== About this task ==
Lines from the line with "You are a computer-use agent. Image resolution: width=901" to the line with "Task: Open the Prefs settings icon" in the entries below, and only those, must be output exactly, with both ends included.

=== Provided data ===

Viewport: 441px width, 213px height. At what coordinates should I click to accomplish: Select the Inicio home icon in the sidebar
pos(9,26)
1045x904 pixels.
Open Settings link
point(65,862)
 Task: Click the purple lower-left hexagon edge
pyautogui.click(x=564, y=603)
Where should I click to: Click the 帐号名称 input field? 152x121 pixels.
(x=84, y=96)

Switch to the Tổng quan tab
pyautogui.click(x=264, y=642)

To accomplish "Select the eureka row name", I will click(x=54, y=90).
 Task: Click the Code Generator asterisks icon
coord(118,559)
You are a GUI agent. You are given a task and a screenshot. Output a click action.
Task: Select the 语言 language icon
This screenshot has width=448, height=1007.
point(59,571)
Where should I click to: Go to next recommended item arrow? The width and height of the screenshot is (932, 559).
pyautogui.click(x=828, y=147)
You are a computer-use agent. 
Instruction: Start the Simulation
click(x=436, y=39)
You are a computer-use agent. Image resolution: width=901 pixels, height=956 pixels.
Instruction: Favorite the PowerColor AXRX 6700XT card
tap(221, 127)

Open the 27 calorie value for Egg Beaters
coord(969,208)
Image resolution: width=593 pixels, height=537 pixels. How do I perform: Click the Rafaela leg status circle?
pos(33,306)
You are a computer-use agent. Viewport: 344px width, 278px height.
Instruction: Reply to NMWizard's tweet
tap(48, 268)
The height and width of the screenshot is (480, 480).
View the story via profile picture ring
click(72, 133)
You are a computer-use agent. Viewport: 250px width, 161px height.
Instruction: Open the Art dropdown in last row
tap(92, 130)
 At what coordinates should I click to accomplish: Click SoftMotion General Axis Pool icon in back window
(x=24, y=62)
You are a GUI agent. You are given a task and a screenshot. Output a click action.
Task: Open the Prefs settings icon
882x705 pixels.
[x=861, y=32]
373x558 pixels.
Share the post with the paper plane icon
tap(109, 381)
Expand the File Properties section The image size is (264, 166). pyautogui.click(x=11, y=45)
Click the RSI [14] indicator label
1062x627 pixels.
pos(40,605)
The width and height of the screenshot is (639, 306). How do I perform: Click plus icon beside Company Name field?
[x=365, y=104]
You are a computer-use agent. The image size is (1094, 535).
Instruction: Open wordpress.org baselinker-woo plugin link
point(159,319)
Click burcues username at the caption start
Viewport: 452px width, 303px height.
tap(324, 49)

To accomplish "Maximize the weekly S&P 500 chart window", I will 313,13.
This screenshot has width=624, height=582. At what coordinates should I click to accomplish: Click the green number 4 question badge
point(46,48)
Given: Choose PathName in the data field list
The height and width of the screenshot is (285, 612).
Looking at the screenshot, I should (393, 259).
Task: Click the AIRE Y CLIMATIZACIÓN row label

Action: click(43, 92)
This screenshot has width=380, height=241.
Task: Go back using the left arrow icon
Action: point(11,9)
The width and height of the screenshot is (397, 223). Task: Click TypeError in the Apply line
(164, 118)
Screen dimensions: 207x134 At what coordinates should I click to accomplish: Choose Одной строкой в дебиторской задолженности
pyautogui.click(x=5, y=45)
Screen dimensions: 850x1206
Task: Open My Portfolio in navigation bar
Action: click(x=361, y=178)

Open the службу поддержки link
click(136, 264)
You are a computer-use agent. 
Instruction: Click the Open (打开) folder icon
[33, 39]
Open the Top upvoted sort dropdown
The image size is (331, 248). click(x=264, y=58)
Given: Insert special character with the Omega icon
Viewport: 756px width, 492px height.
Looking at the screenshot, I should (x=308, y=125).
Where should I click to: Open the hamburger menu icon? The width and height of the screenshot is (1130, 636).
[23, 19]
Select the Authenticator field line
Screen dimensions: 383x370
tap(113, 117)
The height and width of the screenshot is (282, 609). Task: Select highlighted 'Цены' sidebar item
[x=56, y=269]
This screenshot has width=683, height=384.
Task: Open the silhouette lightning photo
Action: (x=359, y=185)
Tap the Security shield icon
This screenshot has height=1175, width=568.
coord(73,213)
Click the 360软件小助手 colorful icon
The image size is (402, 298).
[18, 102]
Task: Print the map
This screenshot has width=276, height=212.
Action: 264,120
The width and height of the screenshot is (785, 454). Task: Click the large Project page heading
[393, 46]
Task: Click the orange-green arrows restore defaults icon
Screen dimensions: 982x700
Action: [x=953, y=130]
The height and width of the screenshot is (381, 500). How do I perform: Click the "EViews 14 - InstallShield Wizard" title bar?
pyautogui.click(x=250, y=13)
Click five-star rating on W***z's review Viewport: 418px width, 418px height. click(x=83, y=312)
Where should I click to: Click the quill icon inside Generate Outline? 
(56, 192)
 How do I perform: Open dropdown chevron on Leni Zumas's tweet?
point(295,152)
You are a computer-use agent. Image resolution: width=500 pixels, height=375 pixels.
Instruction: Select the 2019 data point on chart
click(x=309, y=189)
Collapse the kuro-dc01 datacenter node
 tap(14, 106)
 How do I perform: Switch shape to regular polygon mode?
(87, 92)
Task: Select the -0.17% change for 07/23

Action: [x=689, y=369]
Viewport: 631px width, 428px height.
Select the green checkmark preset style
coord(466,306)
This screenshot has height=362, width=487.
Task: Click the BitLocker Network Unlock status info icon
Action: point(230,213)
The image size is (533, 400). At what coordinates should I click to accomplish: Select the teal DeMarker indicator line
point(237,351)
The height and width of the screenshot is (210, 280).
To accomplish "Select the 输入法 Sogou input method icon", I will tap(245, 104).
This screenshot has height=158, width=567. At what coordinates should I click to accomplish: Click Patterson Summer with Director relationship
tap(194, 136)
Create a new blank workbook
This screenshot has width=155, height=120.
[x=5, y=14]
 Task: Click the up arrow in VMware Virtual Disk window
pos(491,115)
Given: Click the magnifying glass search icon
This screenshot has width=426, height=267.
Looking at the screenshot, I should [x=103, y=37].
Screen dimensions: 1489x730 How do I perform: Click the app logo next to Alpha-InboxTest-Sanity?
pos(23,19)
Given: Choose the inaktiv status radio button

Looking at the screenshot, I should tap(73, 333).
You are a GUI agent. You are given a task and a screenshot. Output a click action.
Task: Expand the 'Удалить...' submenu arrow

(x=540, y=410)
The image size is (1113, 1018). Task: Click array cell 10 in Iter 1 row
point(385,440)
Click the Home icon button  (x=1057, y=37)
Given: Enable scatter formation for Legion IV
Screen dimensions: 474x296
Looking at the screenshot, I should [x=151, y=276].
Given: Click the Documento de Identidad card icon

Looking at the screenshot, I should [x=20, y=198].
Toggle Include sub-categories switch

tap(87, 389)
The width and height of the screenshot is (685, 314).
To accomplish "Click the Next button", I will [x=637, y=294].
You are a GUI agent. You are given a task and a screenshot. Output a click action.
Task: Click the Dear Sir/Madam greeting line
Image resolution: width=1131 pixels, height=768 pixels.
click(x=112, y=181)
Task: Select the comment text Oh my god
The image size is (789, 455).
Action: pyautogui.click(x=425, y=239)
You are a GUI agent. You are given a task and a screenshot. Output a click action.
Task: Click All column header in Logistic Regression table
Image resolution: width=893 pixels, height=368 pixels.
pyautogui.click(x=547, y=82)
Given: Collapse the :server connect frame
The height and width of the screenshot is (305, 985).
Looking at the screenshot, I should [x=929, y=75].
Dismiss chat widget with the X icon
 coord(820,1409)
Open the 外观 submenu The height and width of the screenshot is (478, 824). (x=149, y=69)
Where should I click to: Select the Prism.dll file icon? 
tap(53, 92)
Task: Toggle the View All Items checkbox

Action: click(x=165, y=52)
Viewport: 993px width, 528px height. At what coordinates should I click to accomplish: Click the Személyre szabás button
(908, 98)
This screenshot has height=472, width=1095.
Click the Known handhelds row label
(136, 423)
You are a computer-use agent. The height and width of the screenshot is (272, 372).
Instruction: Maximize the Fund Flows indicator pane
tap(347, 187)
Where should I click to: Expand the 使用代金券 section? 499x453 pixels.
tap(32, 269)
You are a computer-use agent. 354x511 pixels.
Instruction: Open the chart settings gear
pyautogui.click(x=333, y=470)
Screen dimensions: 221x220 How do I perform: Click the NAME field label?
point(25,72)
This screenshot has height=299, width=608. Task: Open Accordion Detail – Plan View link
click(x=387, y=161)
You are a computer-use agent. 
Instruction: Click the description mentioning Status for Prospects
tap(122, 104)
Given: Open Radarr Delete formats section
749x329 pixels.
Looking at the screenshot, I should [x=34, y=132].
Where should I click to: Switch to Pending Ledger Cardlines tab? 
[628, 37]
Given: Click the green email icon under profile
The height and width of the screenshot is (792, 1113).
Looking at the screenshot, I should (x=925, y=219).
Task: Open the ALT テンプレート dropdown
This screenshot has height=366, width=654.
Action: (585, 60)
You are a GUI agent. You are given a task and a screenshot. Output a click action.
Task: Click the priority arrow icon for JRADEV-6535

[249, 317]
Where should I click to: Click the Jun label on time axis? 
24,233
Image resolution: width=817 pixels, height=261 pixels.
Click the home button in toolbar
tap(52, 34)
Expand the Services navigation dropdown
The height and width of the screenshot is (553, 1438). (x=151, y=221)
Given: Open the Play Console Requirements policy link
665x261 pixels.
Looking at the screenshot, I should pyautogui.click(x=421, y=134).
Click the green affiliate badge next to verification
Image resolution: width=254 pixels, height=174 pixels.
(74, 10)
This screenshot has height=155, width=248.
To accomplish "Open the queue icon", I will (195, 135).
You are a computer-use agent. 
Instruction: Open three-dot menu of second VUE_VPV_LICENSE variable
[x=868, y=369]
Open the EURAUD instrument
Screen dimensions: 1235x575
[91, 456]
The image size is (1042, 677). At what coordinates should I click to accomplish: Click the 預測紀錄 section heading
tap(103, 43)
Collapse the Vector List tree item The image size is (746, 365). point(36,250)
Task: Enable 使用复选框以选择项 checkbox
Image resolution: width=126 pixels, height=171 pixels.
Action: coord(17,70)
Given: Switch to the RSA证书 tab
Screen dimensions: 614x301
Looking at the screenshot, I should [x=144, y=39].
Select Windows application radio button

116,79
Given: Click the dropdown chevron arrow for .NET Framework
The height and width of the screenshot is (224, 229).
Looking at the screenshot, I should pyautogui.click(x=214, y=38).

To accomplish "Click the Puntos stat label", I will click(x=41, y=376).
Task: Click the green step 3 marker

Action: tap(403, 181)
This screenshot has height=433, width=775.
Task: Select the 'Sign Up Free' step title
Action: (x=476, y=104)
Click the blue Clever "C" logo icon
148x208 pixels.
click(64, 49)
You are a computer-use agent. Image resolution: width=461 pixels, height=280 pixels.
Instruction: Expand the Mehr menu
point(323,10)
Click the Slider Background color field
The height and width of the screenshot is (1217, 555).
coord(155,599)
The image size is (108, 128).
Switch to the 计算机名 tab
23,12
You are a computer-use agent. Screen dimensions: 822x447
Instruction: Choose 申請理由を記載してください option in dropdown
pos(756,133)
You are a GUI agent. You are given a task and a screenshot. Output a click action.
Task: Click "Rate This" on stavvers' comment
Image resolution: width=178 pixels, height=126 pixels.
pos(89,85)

===

== Exercise answer ==
You are a computer-use agent. Image resolution: width=901 pixels, height=956 pixels.
Instruction: Favorite the PowerColor AXRX 6700XT card
tap(221, 127)

Open the 27 calorie value for Egg Beaters
coord(969,208)
Image resolution: width=593 pixels, height=537 pixels. How do I perform: Click the Rafaela leg status circle?
pos(33,306)
You are a computer-use agent. Viewport: 344px width, 278px height.
Instruction: Reply to NMWizard's tweet
tap(48, 268)
The height and width of the screenshot is (480, 480).
View the story via profile picture ring
click(72, 133)
You are a computer-use agent. Viewport: 250px width, 161px height.
Instruction: Open the Art dropdown in last row
tap(92, 130)
 At what coordinates should I click to accomplish: Click SoftMotion General Axis Pool icon in back window
(x=24, y=62)
You are a GUI agent. You are given a task and a screenshot. Output a click action.
Task: Open the Prefs settings icon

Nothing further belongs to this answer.